The Paradise Papers cover the period from 1950 to 2016 and involve over 120,000 people and companies across the world, including government officials, entertainment personalities and corporate giants. It also involves more than 3,000 Canadian individuals and corporations, which is five times more than the ones from the Panama Papers.

On November 3, 2017, just a few days prior to this new leak, the Canada Revenue Agency (the “CRA”) delivered a statement (document) to highlight its work to combat tax evasion and tax avoidance. The CRA stated having “currently more than 990 audits and more than 42 criminal investigations related to offshore underway”, 123 of which involve participants and facilitators named in the Panama Papers. In light of the recent Paradise Papers leak, the CRA already announced that it is reviewing the data and promised to take “appropriate action”.

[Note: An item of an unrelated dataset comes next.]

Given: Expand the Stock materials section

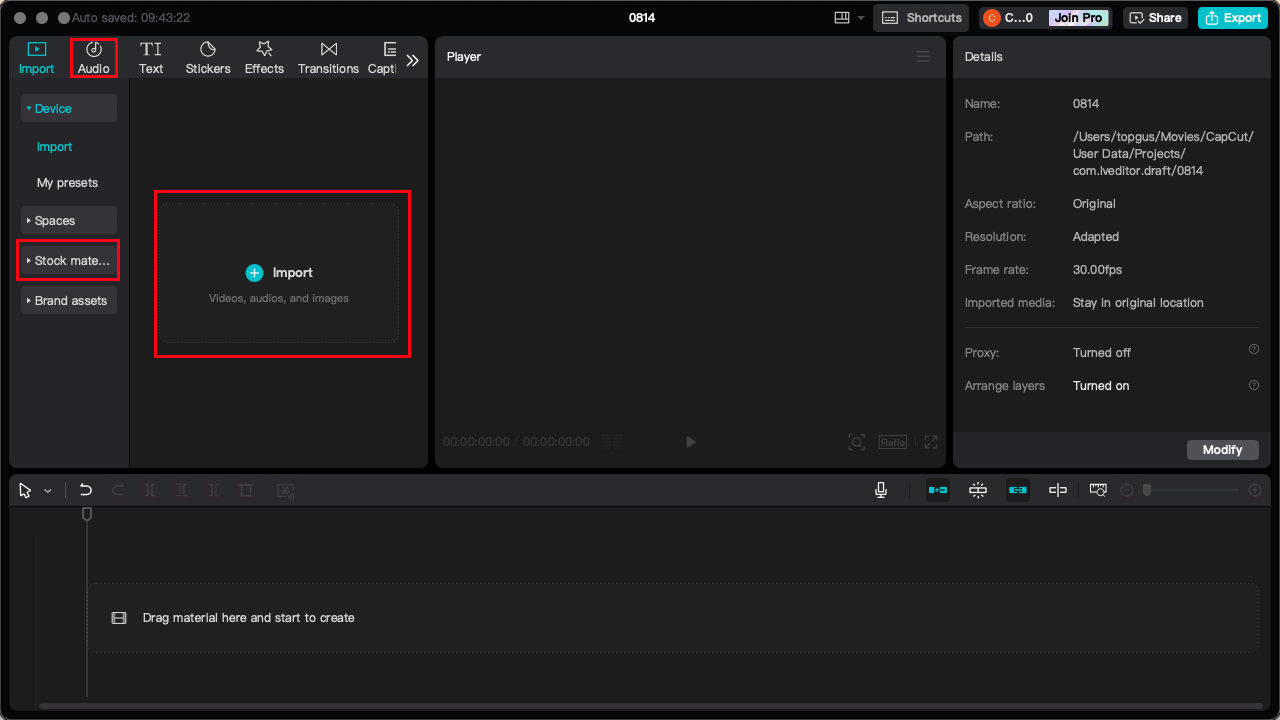Looking at the screenshot, I should coord(67,260).
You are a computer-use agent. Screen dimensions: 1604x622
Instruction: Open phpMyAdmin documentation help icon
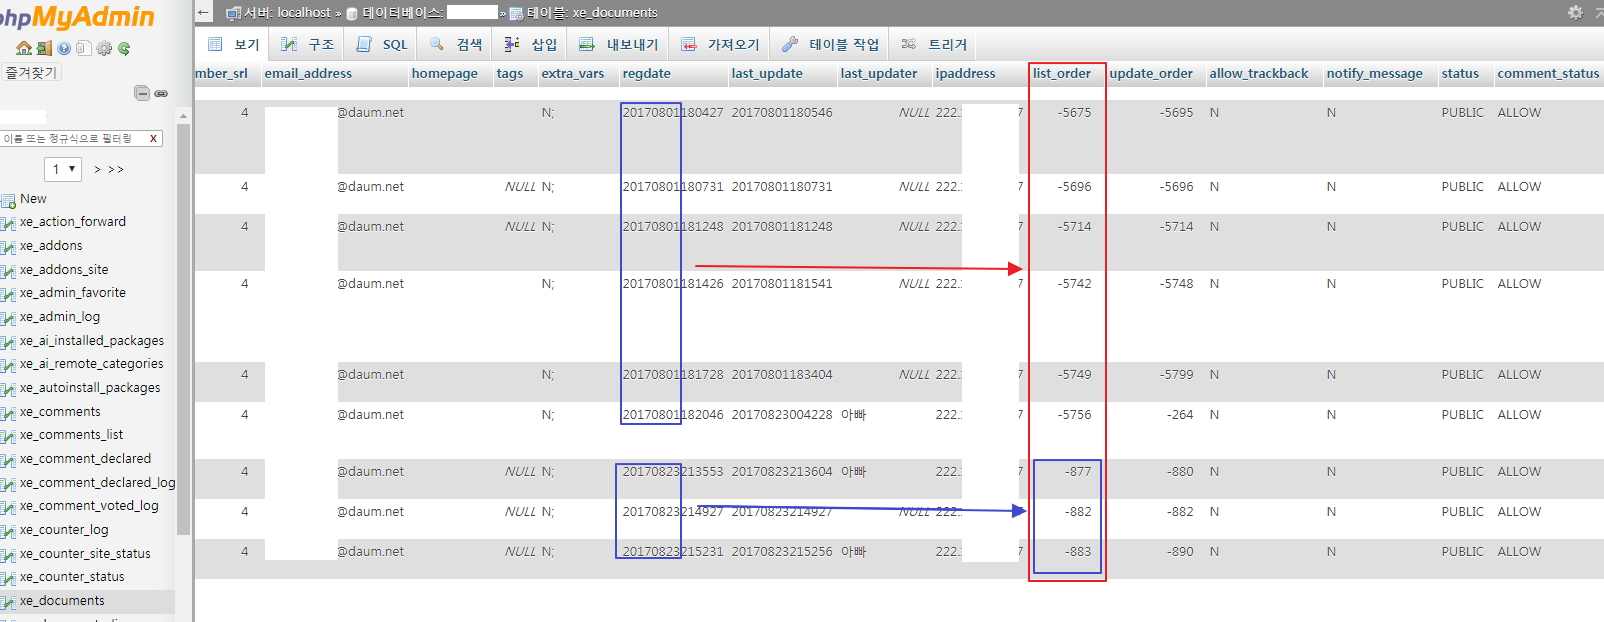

Furthermore, as part of the CRA’s strategy to combat offshore tax evasion and aggressive tax planning, the CRA announced earlier this year that a revised voluntary disclosures program policy would be introduced in 2018. The proposed changes were initially supposed to be implemented on January 1, 2018, but the CRA is delaying the implementation until March 1, 2018. The formal keys changes confirmed by the CRA will :

  • eliminate the « no-names » disclosure process;
  • require payment of the estimated tax at the time of the application;
  • cancel relief if it is subsequently discovered that the application was not complete due to a misrepresentation; and
  • create a two tracks system by introducing a « General Program » for minor non-compliance and a « Limited Program » for major non-compliance with limited relief in certain circumstances;

Such circumstances could include, for example :

  • Situations where large amounts of tax were avoided;
  • Active efforts to avoid detection and the use of complex offshore structures;
  • Multiple years of non-compliance;
  • Disclosures motivated by CRA statements regarding its intended focus of compliance, by broad-based tax compliance programs or by the reception of leaked confidential information by the CRA such as the Paradise Papers data leak; and
  • Other circumstances in which the CRA considers that there was a high degree of guilt in the taxpayer’s conduct contributing to his failure to comply.